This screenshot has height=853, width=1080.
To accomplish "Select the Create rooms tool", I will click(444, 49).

⁂

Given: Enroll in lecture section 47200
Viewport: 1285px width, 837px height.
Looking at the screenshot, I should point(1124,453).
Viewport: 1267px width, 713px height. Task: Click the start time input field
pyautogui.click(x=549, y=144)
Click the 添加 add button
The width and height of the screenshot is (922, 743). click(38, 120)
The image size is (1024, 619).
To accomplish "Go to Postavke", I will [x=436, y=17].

⁂

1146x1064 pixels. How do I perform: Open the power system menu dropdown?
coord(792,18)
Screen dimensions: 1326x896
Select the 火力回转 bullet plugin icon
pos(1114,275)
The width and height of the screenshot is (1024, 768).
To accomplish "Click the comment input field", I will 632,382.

⁂

◆ **Task prompt**: Take each line of the material above that holds the string "accomplish" and copy it.

◆ **Completed task**:
To accomplish "Select the Create rooms tool", I will click(444, 49).
To accomplish "Go to Postavke", I will [x=436, y=17].
To accomplish "Click the comment input field", I will 632,382.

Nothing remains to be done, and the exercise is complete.